The Poll Diaries (2010)

WWI is about to break out. Oda is a youngster goes to live with her father in Estonia. The father is a doctor who conducts suspicous  experiments (Oda's sweet gift to daddy: a two-headed foetus). The doctor represents the class of upper-class Germans living in Estonia, which was still a part of the Russian empire. We also sense a political movement growing stronger, pushing for independence. Oda wants to be a writer (but she also has scientific skills) and she feels alienated from the family's shielded-off life with many secrets boiling under the surface. In a barn, she encounters an anarchist hiding from the authorities. She decides not to tell anyone about him being there, instead set on helping him.

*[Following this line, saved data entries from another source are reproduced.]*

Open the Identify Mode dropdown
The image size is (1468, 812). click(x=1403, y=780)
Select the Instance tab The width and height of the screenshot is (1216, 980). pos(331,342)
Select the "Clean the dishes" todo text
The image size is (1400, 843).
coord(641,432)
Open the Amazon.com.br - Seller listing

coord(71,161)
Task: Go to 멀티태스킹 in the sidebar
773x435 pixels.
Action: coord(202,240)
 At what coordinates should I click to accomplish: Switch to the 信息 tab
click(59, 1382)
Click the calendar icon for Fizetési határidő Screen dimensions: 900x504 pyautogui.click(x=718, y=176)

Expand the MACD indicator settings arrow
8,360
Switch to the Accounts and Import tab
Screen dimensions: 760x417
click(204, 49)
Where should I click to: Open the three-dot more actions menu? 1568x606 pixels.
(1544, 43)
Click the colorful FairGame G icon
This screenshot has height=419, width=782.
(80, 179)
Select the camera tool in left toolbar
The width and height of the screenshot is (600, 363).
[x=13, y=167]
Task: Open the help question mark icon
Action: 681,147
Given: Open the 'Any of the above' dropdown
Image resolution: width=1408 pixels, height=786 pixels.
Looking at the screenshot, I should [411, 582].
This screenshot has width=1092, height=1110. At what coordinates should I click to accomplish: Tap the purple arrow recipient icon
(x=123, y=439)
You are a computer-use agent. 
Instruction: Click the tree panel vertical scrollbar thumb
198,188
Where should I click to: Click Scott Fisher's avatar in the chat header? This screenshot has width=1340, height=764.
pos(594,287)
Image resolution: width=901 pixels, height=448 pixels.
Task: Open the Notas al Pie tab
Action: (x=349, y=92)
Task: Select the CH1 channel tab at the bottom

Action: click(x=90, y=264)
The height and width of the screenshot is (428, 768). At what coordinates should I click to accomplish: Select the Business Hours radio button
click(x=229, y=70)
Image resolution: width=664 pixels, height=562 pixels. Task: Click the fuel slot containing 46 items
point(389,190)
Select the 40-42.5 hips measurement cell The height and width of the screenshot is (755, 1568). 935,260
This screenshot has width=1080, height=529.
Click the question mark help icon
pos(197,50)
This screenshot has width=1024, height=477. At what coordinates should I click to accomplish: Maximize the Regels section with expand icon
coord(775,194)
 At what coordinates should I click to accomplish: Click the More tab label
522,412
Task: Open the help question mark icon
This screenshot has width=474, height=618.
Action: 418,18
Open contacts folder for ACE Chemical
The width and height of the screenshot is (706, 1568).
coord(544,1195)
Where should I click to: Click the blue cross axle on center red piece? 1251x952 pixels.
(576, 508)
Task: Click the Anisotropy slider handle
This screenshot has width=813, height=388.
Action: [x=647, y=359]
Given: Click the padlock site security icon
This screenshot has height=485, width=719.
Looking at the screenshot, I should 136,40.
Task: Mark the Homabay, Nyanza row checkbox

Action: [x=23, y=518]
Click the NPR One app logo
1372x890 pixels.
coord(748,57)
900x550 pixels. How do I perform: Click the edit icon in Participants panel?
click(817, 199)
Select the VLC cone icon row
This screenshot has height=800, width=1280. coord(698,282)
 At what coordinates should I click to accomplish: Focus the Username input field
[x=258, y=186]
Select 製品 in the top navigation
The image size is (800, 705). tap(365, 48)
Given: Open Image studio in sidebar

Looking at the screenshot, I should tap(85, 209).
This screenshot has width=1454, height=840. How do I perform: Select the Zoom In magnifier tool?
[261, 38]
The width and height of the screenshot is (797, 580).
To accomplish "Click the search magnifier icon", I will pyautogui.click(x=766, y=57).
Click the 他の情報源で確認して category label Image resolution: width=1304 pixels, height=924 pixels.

The problem with The Poll Diaries (dir. Chris Krause) is that it tries to be too many things at the same time in a way that we've seen - and suffered - so many times before. The director tries to manufacture a historical drama, but being very eager not to forget about the Human Part. So here we are, with a big story about a nation and change - and also a story about an adolescent living in a country she does not know, trying to find herself through helping an outsider. It gets too emotional, too tense, too elegiac. Too much everything. Still: a few good scenes, decent cinematography and yes, this film actually made me interested in learning more about the history of Estonia.